Another thing we tried was playing with the memory on our build agents and docker hosts. Again, to no avail .. that absolutely didn’t help one single byte.
And I tried so much more .. really. I was so desperate that I started to take away code from our app (which we have been building for over 6 months with about 9 developers (not fulltime, don’t worry ;-)). It’s a whole lot of code – and I don’t know if you ever tried to take away code and make the remaining code work again .. it takes time :-/. A lot!
What did help
It took so much time, I was desperately seeking help .. and from pure frustration, I turned to Twitter. I know .. not the best way to get help .. but afterwards, I was quite glad I did ;-).
You can find the entire thread here:
First of all: thanks so much for all of the people for their suggestions. There were things I didn’t try yet. There were some references to articles I didn’t find yet. All these things gave me new inspiration (and hope) .. which was invaluable! Translation files, recursive functions, event log, dependencies, remove all code, force sync, version numbers, …

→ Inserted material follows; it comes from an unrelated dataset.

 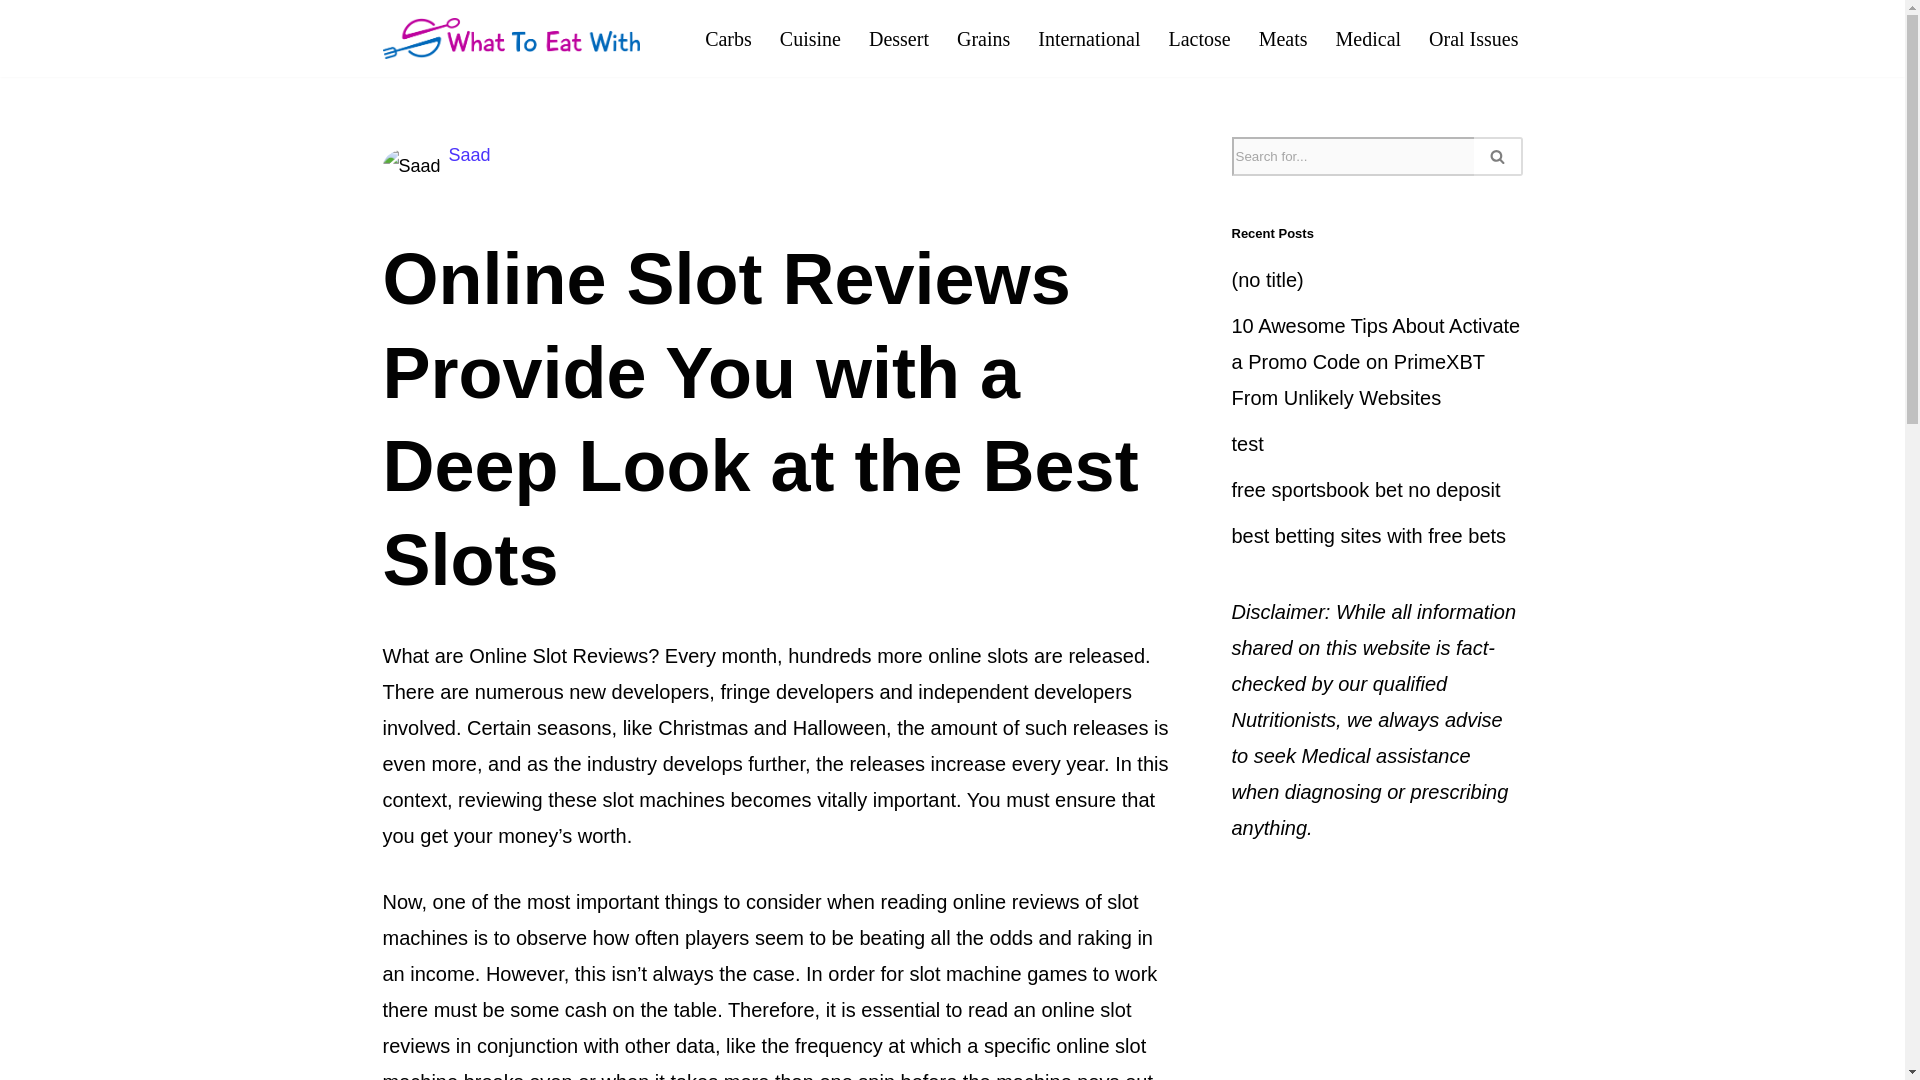 I want to click on Posts by Saad, so click(x=470, y=154).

Until phenno mentioned this:
Exactly the same error message, with a big xmlport. It first pointed me to the wrong direction (recursive functions / xmlport) ..
But after one of our developers remembered me that from months back, we also had a big object: A 1.2Mb codeunit, auto generating all Business Central icons as data in a table, to be able to use them as icons in business logic. Initially I didn’t think it would ever have an effect on the stability of the app (in this case – the inability to publish it) .. we wrote the damn thing more than 4 months back, for crying out loud :-/ and the code was very simple – nothing recursive, no loops, very straight forward. Just a hellofalot of code ;-). But .. It doesn’t hurt to try what it would do when I would remove the code .. so I tried .. and it works now! Victory!

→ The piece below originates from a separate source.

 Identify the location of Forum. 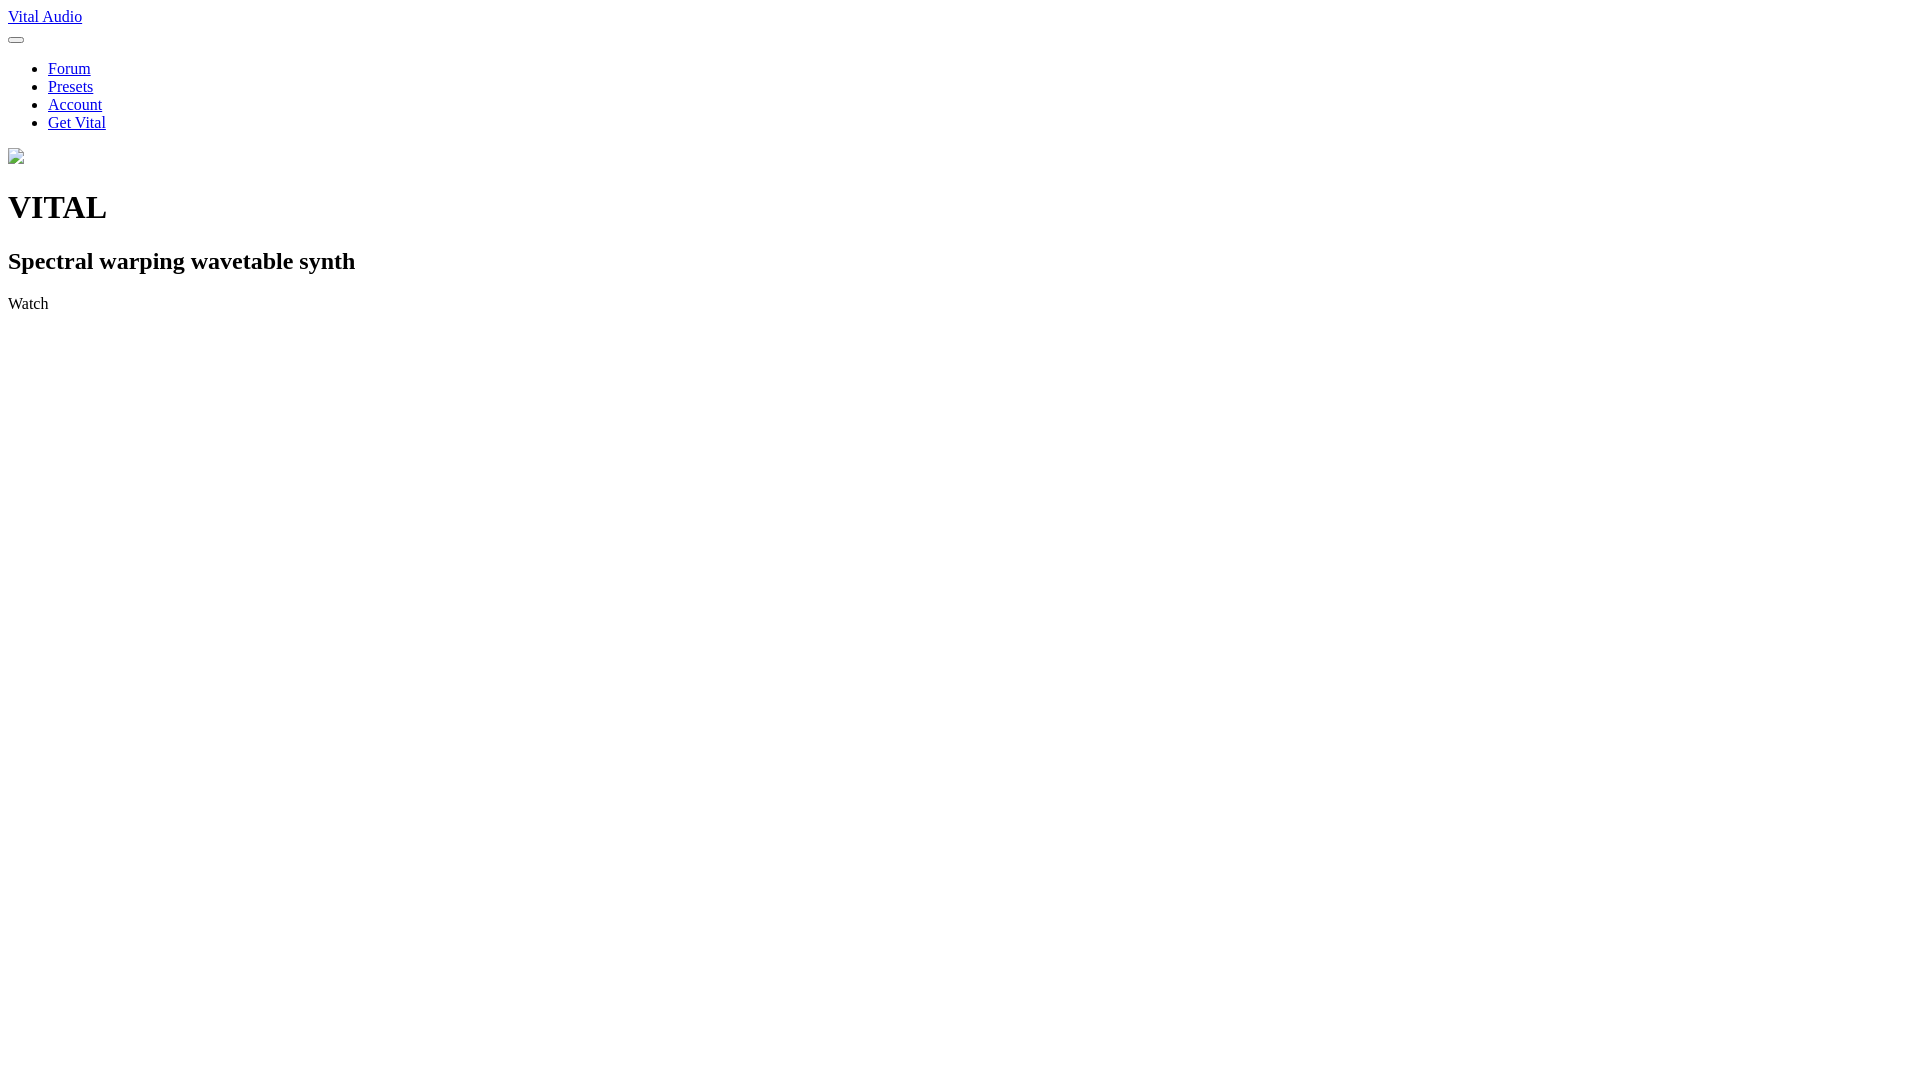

The size of a file (or object) does matter. If you have the error above – it makes sense to list your biggest files, and see if you can make them smaller by splitting the objects in multiple (if possible.. ).
While in our case, it was one huge object in one file. And I don’t know what exactly was the problem: the size of the file, or the size of the object. There is a difference. If I wanted to have kept the functionality, I might have had to split the object in multiple codeunits, and on top of that I might have had to split them in multiple files (which – in my honest opinion – is best practice anyway..).
Also, I have the feeling that Wave 2, is a bit more sensitive to these kind of situations.. I don’t know. It’s just – we had this file for quite a while already, and it’s just with the upgrade to Wave2 that it started to be a problem.
In any case – I hope I won’t wake up tomorrow, concluding the error is back and all the above was just one pile of crap. Wish me luck ;-).